Set down, exactly, every line from the top of the listing through the one holding "[Compartir en Facebook] (1041, 330)".

=== Begin Enclosure ===

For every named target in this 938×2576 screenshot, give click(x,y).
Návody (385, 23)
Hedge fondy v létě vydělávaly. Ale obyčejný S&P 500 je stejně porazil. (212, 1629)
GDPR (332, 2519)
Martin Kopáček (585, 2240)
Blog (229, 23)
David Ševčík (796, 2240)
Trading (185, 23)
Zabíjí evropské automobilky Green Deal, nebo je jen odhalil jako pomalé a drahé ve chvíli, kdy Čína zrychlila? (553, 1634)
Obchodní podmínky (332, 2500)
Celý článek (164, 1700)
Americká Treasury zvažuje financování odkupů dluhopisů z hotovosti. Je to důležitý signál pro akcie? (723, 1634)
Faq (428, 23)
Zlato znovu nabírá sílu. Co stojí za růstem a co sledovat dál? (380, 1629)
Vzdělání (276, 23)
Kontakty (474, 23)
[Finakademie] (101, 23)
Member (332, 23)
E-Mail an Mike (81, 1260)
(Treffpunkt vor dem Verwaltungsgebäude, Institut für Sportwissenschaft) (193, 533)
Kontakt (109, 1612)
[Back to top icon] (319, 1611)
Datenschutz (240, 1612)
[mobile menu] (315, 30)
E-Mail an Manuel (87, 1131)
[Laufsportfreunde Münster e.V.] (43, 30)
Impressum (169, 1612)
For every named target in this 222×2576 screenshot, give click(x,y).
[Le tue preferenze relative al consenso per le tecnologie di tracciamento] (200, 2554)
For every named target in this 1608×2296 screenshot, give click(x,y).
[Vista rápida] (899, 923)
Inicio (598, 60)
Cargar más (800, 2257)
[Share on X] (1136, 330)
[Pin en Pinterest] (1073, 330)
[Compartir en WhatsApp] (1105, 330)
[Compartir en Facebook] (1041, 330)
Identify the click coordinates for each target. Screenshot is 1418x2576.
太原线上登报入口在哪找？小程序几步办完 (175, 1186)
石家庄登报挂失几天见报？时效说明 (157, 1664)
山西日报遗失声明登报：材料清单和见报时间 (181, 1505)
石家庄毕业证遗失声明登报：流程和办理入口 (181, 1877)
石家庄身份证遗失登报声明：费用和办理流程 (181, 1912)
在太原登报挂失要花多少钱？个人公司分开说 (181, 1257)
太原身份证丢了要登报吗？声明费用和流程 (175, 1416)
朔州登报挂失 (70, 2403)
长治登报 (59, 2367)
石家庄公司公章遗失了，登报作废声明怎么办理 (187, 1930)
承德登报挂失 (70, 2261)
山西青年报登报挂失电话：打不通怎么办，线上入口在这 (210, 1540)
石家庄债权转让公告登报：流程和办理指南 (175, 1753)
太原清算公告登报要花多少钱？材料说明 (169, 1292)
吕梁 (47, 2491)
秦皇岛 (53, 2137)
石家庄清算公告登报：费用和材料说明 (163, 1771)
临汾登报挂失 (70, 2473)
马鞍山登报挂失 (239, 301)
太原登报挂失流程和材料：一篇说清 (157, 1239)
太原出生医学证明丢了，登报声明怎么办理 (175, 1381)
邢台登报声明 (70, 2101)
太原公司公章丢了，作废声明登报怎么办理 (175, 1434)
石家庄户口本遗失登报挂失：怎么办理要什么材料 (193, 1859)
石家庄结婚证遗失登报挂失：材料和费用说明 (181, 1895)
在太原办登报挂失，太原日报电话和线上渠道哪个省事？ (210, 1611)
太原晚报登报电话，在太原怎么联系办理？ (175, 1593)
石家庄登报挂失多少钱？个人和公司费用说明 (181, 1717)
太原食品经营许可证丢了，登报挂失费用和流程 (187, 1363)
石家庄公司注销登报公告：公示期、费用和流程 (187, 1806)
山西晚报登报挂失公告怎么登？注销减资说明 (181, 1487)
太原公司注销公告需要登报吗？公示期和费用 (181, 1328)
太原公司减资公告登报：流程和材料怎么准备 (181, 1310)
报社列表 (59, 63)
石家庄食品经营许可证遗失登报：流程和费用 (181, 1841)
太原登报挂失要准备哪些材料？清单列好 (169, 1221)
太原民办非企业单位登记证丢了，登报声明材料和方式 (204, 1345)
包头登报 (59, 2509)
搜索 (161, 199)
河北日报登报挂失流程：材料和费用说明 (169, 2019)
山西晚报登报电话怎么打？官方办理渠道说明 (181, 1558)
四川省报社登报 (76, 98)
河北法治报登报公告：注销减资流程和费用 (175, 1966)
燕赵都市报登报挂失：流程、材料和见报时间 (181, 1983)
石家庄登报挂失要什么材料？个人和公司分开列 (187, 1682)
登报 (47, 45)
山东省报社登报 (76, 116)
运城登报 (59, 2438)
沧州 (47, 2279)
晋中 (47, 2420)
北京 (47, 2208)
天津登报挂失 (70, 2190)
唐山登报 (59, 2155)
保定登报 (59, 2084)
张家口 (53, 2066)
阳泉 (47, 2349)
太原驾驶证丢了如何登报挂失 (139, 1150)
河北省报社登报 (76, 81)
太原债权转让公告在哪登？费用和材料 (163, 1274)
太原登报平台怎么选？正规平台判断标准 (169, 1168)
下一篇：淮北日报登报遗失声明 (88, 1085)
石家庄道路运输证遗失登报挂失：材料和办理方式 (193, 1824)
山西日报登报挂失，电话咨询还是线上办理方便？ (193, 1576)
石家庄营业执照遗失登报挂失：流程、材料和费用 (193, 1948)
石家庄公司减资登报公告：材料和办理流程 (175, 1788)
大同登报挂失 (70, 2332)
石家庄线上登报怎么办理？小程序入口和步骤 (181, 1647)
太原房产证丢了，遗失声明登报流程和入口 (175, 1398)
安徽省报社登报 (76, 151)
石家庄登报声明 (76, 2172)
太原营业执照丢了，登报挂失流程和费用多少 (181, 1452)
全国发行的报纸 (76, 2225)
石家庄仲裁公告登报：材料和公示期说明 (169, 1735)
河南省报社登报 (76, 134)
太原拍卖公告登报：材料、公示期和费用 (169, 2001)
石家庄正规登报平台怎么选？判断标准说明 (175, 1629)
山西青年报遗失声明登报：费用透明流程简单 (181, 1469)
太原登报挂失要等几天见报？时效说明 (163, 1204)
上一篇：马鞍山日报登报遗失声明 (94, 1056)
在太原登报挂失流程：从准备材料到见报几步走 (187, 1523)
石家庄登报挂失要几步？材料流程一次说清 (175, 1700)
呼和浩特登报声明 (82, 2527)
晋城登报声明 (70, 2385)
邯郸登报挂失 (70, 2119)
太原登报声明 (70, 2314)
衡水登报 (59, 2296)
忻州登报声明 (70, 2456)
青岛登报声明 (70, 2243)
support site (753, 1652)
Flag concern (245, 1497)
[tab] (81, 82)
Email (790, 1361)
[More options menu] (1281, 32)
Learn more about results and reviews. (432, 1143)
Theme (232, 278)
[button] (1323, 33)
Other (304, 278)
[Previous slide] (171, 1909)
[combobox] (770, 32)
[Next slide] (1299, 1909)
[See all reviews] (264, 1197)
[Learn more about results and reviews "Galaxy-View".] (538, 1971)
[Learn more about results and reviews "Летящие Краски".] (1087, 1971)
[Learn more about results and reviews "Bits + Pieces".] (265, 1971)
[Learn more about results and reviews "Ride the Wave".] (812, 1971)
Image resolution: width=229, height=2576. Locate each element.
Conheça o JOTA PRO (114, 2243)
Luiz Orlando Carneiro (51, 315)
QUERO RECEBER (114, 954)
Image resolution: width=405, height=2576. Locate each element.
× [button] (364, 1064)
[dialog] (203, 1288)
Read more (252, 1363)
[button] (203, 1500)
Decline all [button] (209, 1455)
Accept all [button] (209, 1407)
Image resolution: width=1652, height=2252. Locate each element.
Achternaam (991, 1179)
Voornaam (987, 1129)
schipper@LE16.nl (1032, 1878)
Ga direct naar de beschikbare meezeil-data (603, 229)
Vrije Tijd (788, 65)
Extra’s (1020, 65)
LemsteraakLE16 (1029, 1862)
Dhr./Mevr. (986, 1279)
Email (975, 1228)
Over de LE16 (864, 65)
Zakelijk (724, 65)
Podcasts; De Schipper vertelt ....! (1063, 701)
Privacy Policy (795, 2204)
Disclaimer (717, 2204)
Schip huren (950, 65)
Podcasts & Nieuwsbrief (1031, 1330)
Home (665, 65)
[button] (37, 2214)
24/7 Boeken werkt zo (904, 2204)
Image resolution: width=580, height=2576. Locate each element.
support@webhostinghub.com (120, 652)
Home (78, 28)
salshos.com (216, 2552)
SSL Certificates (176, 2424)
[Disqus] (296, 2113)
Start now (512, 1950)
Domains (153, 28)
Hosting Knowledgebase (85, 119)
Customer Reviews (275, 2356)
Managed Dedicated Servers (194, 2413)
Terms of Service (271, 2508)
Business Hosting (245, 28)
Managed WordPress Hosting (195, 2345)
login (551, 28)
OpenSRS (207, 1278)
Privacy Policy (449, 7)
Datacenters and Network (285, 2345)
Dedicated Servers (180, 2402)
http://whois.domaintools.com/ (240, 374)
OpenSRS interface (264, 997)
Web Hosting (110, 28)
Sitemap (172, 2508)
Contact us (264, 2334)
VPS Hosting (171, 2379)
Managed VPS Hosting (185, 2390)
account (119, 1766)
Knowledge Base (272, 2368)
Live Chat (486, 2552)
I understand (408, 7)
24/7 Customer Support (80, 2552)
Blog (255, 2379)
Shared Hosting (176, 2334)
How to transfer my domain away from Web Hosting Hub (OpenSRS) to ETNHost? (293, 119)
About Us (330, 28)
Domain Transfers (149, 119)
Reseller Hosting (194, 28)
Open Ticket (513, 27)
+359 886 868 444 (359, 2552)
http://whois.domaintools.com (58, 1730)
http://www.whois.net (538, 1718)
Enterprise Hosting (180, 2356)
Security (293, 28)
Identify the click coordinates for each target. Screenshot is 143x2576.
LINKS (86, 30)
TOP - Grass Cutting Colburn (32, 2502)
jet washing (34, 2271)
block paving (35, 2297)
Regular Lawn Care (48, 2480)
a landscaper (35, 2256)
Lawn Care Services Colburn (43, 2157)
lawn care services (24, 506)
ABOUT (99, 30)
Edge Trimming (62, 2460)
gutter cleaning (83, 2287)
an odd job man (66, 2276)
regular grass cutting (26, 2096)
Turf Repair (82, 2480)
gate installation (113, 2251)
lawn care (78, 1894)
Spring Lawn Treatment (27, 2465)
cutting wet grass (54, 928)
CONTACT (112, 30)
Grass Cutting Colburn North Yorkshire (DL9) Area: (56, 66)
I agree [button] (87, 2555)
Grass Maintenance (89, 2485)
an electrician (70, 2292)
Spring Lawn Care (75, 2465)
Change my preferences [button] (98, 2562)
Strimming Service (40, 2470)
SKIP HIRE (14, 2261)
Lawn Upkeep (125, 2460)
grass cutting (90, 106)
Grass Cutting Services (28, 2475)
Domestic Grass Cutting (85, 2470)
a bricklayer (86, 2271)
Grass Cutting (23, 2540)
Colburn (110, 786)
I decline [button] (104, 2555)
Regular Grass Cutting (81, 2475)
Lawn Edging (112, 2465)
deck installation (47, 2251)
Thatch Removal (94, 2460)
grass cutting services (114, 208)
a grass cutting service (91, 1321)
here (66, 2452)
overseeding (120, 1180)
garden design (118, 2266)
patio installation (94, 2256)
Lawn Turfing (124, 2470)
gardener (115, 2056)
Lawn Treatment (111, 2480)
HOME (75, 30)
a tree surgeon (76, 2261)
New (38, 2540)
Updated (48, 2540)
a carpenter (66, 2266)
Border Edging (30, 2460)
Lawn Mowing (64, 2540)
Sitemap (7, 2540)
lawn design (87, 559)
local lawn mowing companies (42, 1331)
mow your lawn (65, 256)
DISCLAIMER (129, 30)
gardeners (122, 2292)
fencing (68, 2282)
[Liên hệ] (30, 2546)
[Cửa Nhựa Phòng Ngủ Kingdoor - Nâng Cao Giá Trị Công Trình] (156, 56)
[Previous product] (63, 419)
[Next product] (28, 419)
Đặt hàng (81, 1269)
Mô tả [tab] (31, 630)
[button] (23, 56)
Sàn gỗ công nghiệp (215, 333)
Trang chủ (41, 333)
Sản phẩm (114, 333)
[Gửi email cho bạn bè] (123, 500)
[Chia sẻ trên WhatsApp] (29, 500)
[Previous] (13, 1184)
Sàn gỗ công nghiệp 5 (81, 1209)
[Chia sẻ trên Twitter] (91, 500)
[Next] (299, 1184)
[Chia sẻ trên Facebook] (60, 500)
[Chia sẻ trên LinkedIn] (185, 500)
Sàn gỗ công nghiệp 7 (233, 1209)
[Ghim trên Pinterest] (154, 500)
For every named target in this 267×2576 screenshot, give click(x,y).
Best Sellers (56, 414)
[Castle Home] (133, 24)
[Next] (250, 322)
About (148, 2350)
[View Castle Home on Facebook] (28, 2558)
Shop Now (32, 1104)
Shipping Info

=== End Enclosure ===

[Solved problem]:
For every named target in this 938×2576 screenshot, give click(x,y).
Návody (385, 23)
Hedge fondy v létě vydělávaly. Ale obyčejný S&P 500 je stejně porazil. (212, 1629)
GDPR (332, 2519)
Martin Kopáček (585, 2240)
Blog (229, 23)
David Ševčík (796, 2240)
Trading (185, 23)
Zabíjí evropské automobilky Green Deal, nebo je jen odhalil jako pomalé a drahé ve chvíli, kdy Čína zrychlila? (553, 1634)
Obchodní podmínky (332, 2500)
Celý článek (164, 1700)
Americká Treasury zvažuje financování odkupů dluhopisů z hotovosti. Je to důležitý signál pro akcie? (723, 1634)
Faq (428, 23)
Zlato znovu nabírá sílu. Co stojí za růstem a co sledovat dál? (380, 1629)
Vzdělání (276, 23)
Kontakty (474, 23)
[Finakademie] (101, 23)
Member (332, 23)
E-Mail an Mike (81, 1260)
(Treffpunkt vor dem Verwaltungsgebäude, Institut für Sportwissenschaft) (193, 533)
Kontakt (109, 1612)
[Back to top icon] (319, 1611)
Datenschutz (240, 1612)
[mobile menu] (315, 30)
E-Mail an Manuel (87, 1131)
[Laufsportfreunde Münster e.V.] (43, 30)
Impressum (169, 1612)
For every named target in this 222×2576 screenshot, give click(x,y).
[Le tue preferenze relative al consenso per le tecnologie di tracciamento] (200, 2554)
For every named target in this 1608×2296 screenshot, give click(x,y).
[Vista rápida] (899, 923)
Inicio (598, 60)
Cargar más (800, 2257)
[Share on X] (1136, 330)
[Pin en Pinterest] (1073, 330)
[Compartir en WhatsApp] (1105, 330)
[Compartir en Facebook] (1041, 330)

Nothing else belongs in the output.